Nine years ago, when HPAI H5N8 was winging its way around the world, we looked at Australia's Wild Bird Avian Influenza Surveillance, where their government reported:
Surveillance continues to show H5N1 avian influenza virus is not present in Australia. Waterfowl, which are the normal hosts of avian influenza and are thought to have had a role in the spread of the H5N1 virus in Europe, Asia and Africa do not migrate to Australia. A number of species of wading birds do migrate to Australia but they are not the normal hosts or spreaders of avian influenza. Australia’s strict quarantine measures prevent the disease coming into Australia through imported birds or poultry products.
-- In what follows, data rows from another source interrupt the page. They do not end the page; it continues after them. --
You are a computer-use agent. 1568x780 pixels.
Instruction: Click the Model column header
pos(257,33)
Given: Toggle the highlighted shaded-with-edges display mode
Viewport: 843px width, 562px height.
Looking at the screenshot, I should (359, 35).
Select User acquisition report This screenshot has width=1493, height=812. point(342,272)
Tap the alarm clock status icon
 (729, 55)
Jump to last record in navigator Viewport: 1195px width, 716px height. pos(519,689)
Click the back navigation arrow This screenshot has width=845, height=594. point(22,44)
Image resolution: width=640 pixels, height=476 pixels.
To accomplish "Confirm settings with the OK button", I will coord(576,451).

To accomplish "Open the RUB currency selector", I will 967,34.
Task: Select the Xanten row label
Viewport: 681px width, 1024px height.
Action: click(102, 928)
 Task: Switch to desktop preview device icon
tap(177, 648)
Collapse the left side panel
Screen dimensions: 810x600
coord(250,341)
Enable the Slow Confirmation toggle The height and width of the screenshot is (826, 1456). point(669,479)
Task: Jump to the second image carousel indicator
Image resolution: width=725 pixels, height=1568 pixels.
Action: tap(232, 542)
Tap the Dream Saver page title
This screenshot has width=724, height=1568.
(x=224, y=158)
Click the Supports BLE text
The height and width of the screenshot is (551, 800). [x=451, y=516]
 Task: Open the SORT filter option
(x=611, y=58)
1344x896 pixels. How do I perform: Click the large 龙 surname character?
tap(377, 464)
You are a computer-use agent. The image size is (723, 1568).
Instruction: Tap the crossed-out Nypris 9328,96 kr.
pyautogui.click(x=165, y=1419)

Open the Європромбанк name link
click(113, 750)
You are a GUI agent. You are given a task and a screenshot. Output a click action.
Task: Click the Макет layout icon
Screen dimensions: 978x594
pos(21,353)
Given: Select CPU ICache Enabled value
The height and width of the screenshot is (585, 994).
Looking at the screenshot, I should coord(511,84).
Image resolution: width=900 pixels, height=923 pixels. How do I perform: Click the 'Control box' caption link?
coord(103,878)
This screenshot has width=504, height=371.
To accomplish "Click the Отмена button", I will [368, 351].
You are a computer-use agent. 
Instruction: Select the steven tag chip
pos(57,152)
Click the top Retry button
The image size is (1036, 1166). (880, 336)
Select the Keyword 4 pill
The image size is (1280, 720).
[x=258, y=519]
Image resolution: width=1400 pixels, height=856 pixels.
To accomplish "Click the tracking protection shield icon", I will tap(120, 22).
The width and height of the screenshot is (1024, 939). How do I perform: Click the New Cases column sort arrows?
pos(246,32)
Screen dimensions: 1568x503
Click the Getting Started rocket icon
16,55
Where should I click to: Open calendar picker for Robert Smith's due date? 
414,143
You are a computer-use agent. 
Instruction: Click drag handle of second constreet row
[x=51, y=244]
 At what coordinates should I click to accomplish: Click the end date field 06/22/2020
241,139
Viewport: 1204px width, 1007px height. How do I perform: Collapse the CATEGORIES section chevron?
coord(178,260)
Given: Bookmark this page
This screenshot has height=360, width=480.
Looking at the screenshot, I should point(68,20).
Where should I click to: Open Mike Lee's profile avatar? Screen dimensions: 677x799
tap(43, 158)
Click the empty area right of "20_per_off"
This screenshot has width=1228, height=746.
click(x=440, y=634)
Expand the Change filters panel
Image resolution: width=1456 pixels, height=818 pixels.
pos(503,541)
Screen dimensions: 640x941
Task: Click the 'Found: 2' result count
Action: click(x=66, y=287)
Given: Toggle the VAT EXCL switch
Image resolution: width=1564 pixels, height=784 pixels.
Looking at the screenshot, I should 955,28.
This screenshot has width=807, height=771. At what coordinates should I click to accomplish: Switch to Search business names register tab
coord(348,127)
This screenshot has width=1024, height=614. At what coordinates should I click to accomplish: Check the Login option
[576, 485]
Even though H5N1 emerged in Southeast Asia more than 25 years ago, and has been widely reported across much of the Indonesian archipelago and parts of New Guinea, the virus has never managed to get a foothold in Oceania.
This lack of HPAI H5 has often been attributed to the Wallace and Weber lines; imaginary dividing lines used to mark the difference between animal species found in Australia and Papua New Guinea and the rest of Southeast Asia (see 2008 study Will Wallace’s Line Save Australia from Avian Influenza?).
These stark faunal differences also extend to birds, reptiles, and even insects.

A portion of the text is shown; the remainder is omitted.